Originally found in 2007 in south-west Queensland, the previously unknown species of dinosaur has only just been presented to the rest of the world by Queensland Museum and Eromanga Natural History Museum palaeontologists.
”Such big, fragile bones literally took years to prepare and clean,” said Robyn Mackenzie, a field palaeontologist and general manager of the Eromanga Natural History Museum. ”Everyone was learning as we went because no one had dug up bones that big before.”
Pertaining to the titanosaur family, Cooper would likely have measured 25-30m in length, 5-6.5m in height to its hip (but thanks to its ginormous neck could stand at two-storeys tall) and weighed in at 50-70 tonnes depending on the method used. It has been described as being similar in appearance to the Brachiosaurus and Apatosaurus dinosaurs and would likely have been closely related to the Australian sauropod family.
Although another slightly larger titanosaur has been discovered further north near Winton in Queensland, those bones were more fragmented and thus more difficult to study. As such, Cooper is the largest ever to be uncovered, which was near Cooper Creek in the Eromanga Basin. This has also been the site of discovery for another fifteen dinosaurs and will likely continue to be a site of discovery long into the future.
Thanks to geological dating it is estimated that Cooper lived in the Cretaceous period around 92m and 96m years ago when Australia was still part of Gondwana.
”At the time the dinosaurs were moving around in this Eromanga area, it was the last of the great inland sea,” said Dr Scott Hocknull, a palaeontologist at the Queensland Museum. Like a billabong, it would have been a place where a number of dinosaurs would have come together.

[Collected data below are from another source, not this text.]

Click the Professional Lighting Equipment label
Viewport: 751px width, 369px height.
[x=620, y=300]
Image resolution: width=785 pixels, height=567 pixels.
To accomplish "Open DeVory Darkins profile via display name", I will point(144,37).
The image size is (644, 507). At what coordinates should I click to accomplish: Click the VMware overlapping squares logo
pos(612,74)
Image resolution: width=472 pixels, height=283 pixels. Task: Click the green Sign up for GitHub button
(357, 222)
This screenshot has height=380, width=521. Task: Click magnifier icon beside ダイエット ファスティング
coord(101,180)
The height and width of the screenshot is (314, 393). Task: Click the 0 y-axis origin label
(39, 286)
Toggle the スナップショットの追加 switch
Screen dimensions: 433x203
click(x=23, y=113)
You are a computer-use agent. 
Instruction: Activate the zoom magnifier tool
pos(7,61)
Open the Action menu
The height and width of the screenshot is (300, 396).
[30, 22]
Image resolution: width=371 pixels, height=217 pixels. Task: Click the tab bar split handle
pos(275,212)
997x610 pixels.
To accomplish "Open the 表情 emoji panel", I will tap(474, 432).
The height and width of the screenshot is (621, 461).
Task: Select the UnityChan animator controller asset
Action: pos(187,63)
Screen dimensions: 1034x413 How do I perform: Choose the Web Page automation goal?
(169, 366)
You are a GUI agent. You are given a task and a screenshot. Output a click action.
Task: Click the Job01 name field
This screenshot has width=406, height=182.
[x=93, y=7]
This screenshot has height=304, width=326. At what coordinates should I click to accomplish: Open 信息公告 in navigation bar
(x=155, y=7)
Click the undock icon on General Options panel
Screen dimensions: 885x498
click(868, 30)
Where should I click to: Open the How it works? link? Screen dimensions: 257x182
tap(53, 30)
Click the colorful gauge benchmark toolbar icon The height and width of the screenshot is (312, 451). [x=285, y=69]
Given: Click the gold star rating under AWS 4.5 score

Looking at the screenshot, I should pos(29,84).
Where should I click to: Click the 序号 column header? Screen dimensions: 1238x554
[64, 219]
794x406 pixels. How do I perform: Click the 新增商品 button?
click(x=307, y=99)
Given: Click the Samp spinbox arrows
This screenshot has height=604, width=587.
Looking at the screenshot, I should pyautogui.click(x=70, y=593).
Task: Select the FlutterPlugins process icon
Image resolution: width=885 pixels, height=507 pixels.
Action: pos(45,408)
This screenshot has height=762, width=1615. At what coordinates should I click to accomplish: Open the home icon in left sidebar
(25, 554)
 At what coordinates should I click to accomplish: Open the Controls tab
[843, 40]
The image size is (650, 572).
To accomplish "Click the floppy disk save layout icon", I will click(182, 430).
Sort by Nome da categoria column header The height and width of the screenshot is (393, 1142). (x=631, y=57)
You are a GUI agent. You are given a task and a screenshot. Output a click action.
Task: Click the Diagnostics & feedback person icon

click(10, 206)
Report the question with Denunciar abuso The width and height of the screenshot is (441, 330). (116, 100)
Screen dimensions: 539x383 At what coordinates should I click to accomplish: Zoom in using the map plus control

”We came across a trample zone, which is basically trampled mud that has solidified and hardened into a rock shelf,” said Hocknull. This is corroborated with Cooper’s remains, who appears to have been stepped on.
As a result of the fossilisation process, the bones weigh in excess of a couple of hundred kilos each. Combined with their fragility and the need to share this discovery with others, this has meant that the bones have been digitised and state-of-the-art 3D modelling techniques have been used to help showcase and share these findings with scientists around the world.
The Eromanga Natural History Museum has built a new wing to the museum in order to house a reconstruction of the Australotitan. The fossils will also be on display behind glass.
Currently, the world’s largest known titanosaur was found in South America, name Patagotitan.
The research was published in the journal PeerJ.